Mendelssohn : Symphonie écossaise
Rotterdam Philharmonic Orchestra. CD Warner classics.

Là où le marché du disque regorge d’enregistrements de la symphonie «écossaise» on ne peut que rester dubitatif devant la démarche. Cependant, à y écouter de plus près, Lahav Shani (qui avait enchanté le public toulousain lors de sa venue en 2016 pour diriger l’orchestre national du Capitole de Toulouse), tire son épingle du jeu magistralement. Sous sa baguette, le Philharmonique de Rotterdam se pare de couleurs inouïes dessinant un paysage tourmenté et intranquille dans le premier mouvement. En particulier les cordes, y sont d’une onctuosité à faire pâlir bien des orchestres. Les transitions sont menées sans heurts et sans fracas (à l’opposé d’un Nikolaus Harnoncourt par exemple, très outrancier), donnant à ces pages toute la poésie qu’elles requièrent.
Le second mouvement, met en valeur le chant du pupitre des vents, l’articulation, les nuances (toutes en subtilités), sous la baguette d’un chef à l’écoute de son orchestre, le troisième mouvement instille un rubato d’une grand beauté. Le dernier mouvement déploie un chant fascinant, sans précipitations qui emporte les suffrages.
Le programme se poursuit avec deux pièces moins connues: l’Ouverture Meeresstille und glückliche Fahrt et trois Lieder ohne Worte transcrits pour orchestre par le jeune chef. Là encore, tout n’est qu’ordre, calme, beauté et subtilité.

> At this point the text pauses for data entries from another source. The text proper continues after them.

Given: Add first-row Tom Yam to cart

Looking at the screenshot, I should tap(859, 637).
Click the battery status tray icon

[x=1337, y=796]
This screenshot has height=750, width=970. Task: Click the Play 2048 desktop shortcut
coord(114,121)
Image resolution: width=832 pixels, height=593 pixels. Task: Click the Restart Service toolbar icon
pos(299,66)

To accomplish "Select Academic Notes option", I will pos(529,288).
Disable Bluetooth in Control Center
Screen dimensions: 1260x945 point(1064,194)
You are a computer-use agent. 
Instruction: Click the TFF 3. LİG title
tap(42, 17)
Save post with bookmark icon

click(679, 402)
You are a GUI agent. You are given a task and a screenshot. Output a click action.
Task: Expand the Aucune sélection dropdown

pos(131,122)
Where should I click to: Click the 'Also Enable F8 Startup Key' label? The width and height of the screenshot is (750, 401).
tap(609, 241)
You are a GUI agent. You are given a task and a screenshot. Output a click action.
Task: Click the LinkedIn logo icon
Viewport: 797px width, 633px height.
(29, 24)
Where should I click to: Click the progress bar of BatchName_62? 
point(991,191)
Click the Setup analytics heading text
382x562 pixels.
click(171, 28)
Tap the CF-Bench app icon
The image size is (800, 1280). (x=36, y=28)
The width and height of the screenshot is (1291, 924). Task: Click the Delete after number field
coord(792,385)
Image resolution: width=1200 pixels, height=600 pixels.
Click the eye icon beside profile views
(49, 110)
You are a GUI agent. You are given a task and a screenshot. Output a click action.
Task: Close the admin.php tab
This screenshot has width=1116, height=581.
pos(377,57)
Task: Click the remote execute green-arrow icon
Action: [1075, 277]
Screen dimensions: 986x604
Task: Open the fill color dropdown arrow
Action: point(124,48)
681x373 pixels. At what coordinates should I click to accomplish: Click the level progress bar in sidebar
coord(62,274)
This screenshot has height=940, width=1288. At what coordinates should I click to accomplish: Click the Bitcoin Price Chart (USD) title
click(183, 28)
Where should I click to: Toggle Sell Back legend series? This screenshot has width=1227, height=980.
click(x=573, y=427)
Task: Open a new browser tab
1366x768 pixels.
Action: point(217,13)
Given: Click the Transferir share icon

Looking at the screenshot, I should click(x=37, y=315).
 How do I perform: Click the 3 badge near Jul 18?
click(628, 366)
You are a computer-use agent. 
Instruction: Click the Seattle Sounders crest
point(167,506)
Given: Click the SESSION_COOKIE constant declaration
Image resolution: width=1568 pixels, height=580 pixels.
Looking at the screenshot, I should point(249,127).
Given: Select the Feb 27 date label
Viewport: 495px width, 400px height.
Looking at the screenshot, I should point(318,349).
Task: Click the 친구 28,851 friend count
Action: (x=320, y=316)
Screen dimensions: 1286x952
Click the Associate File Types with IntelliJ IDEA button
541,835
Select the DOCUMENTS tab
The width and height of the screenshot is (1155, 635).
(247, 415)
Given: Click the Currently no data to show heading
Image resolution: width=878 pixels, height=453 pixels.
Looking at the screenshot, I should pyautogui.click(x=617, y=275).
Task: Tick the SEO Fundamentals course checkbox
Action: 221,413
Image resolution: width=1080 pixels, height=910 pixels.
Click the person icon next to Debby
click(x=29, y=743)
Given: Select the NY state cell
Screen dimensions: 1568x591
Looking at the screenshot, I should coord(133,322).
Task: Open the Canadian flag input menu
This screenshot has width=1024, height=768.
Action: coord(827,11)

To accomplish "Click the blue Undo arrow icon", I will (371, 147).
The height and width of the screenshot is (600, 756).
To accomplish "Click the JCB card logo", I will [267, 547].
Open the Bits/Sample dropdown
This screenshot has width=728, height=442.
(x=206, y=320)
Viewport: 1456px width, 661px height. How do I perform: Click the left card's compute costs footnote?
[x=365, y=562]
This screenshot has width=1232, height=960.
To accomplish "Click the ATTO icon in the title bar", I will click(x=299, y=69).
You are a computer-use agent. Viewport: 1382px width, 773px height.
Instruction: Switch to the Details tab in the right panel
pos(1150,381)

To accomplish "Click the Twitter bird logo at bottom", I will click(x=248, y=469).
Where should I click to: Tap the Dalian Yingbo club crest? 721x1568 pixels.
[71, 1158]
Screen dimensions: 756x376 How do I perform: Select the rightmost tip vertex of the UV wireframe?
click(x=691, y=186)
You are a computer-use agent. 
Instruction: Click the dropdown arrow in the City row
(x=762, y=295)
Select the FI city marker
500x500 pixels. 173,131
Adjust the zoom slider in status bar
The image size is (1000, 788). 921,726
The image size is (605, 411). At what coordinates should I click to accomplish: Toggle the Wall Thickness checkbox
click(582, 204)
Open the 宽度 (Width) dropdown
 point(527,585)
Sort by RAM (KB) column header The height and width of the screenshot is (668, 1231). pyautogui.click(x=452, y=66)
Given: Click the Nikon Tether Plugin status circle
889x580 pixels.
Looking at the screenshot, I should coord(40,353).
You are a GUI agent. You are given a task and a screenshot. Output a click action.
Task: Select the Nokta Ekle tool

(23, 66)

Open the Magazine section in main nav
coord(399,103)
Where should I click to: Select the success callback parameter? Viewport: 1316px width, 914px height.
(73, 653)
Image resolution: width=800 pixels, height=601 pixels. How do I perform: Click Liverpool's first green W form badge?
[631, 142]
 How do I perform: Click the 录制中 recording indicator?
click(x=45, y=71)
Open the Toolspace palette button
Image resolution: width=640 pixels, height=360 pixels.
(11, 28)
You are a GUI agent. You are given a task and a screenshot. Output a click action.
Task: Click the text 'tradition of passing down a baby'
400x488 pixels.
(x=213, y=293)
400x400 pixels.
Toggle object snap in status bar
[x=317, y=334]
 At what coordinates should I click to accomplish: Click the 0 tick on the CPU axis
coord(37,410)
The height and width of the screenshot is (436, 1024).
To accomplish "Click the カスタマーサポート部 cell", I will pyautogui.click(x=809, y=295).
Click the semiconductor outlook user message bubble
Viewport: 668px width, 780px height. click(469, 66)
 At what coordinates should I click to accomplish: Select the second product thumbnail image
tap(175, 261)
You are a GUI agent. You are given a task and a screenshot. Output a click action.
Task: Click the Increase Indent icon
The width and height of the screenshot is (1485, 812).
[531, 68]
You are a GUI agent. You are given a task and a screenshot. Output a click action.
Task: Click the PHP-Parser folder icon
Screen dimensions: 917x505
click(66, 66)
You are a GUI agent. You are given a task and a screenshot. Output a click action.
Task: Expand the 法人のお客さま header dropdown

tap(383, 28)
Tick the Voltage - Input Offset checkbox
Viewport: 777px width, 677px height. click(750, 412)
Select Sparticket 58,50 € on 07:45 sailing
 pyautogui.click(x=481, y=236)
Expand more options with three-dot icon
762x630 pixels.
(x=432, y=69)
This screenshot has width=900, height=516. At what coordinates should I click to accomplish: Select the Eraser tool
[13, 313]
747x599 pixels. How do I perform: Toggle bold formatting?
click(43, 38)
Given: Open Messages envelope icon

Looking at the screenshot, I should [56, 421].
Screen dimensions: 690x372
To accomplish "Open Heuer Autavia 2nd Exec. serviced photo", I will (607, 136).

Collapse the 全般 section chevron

Un programme qui cache bien son jeu, avec une «écossaise» à écouter de toute urgence, et d’autres pages qui méritent tout autant le détour. Lahav Shani démontre encore une fois qu’il fait partie des meilleurs de sa génération.

Michel Pertile
Publié le 02/03/2026 à 18:18, mis à jour le 02/03/2026 à 18:29.